11. 11. The computer program product of claim 10, wherein providing the final telemetry geometry to the telemetry system comprises performing the multiple iterations of multi-classification.

12. 12. The computer program product of claim 11, wherein the multiple iterations of the multi-classification are based on one or more of a cylindrical region and an elliptical region.

13. 10. The computer program product of claim 8, wherein providing the final telemetry geometry to the telemetry system includes refining the multiple iterations.

14. The plurality of instructions: optimizing at least a portion of the plurality of pieces of information associated with a flight simulation; and The computer program product of claim 8 , further comprising using the at least a portion of the plurality of pieces of information associated with the optimized flight simulation as a hardware configuration file.

15. A computing system (500) (400) including one or more processors and one or more memories configured to perform a plurality of operations, Identifying a plurality of pieces of information associated with the telemetry system (500) (400); constructing a permutation matrix (800) for use with said telemetry system (500) (400); deriving one or more parameters for use in the permutation matrix (800) based at least in part on the plurality of pieces of information associated with the telemetry systems (500) (400); performing (310) a plurality of iterations (600) using the permutation matrix (800) based at least in part on the extracted one or more parameters used in the permutation matrix (800); and A computing system (500) (400) including providing final telemetry geometry to said telemetry system (500) (400).

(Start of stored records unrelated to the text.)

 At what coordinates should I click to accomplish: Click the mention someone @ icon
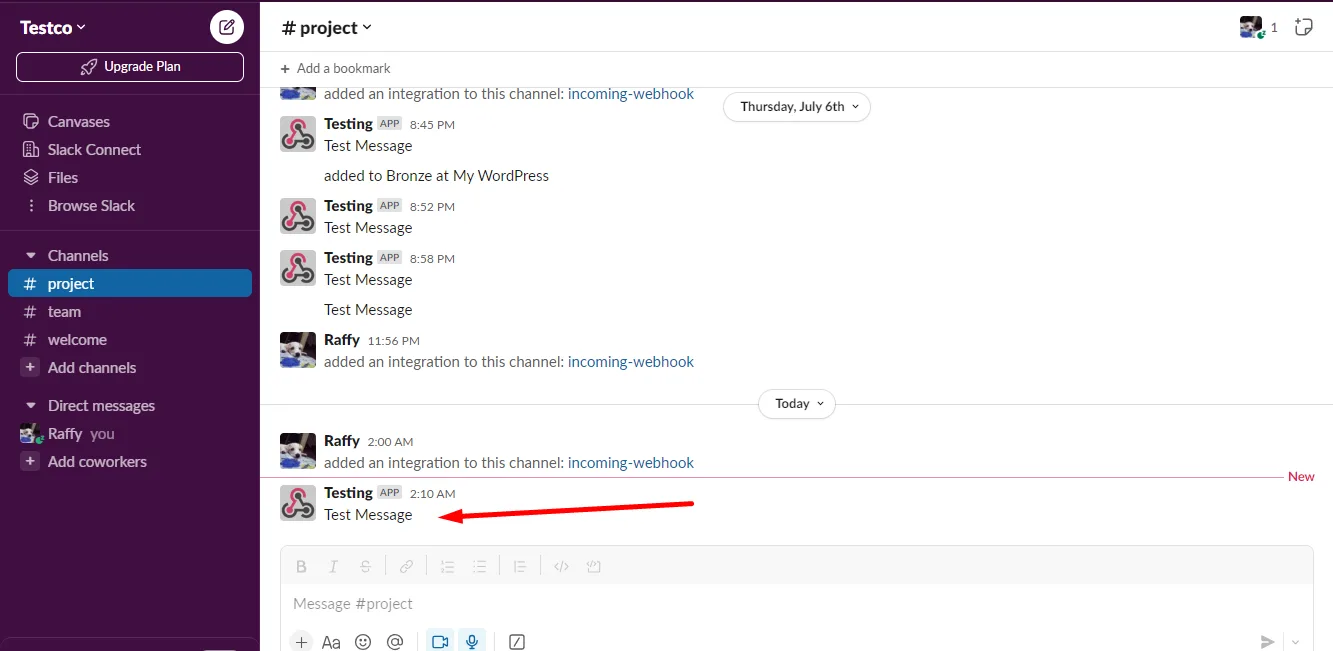[x=395, y=642]
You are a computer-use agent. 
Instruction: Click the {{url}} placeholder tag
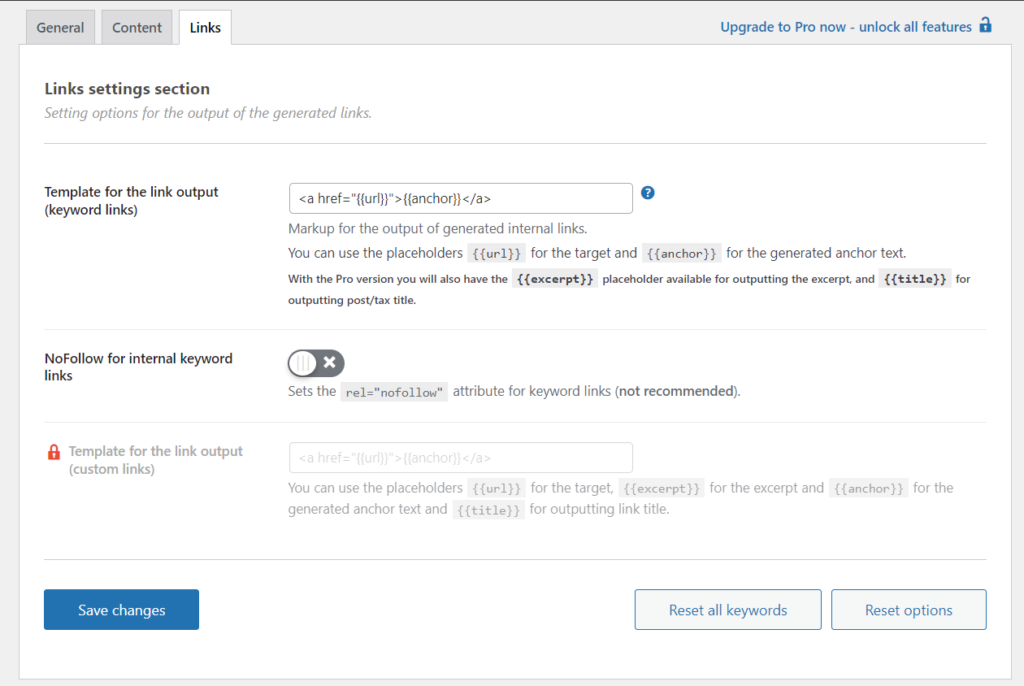[x=496, y=253]
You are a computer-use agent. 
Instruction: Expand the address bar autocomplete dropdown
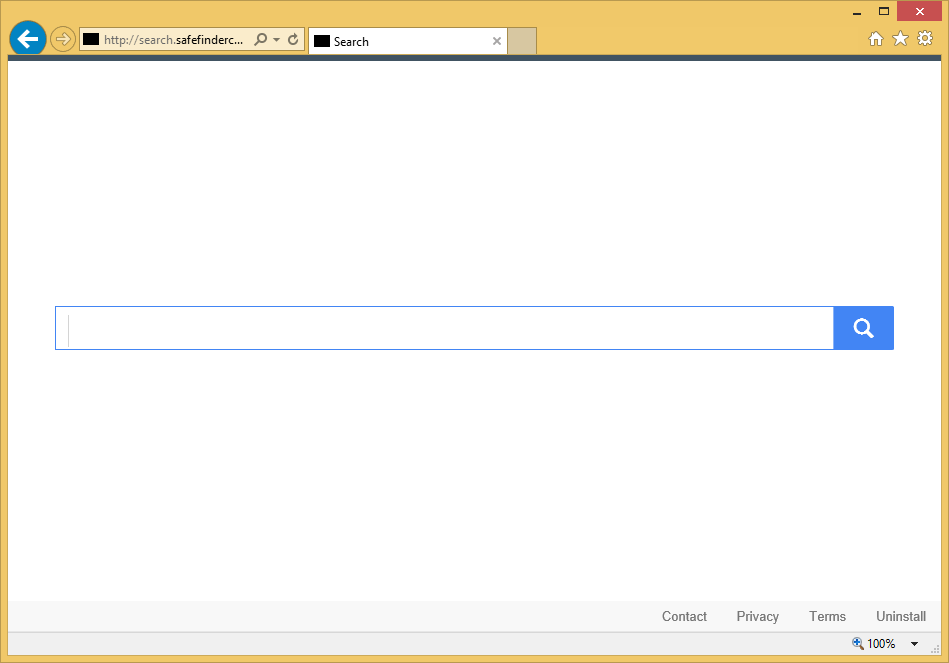[277, 40]

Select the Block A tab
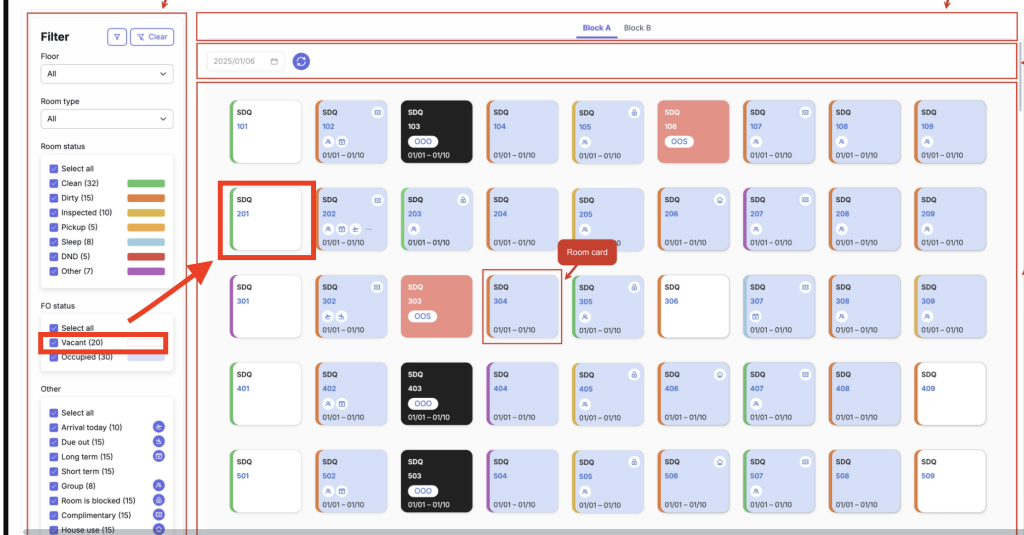pyautogui.click(x=596, y=28)
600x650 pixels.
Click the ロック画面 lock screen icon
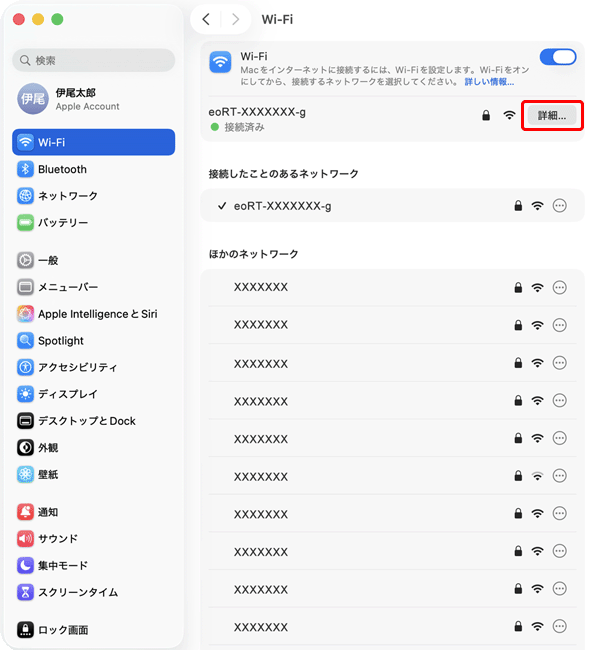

16. 16. The computing system (500) (400) of claim 15, wherein the plurality of pieces of information associated with the telemetry system (500) (400) include an air data container, a phase of flight, a data rate of each air data container per format, a word geometry, an input window size time, or a combination thereof.

17. 16. The computing system (500) (400) of claim 15, wherein the operations further comprise constructing a plurality of frame arrivals based at least in part on the plurality of information associated with the telemetry system (500) (400).

18. 20. The computing system (500) (400) of claim 17, wherein providing the final telemetry geometry to the telemetry system (500) (400) comprises performing (310) the multiple iterations (600) of multi-classification (900b) (900a) (808).

19. 20. The computing system of claim 18, wherein the multiple iterations of the multi-classification are based on one or more of cylindrical and elliptical regions.

20. 16. The computing system (500) (400) of claim 15, wherein providing the final telemetry geometry to the telemetry system (500) (400) comprises refining (312) the multiple iterations (600).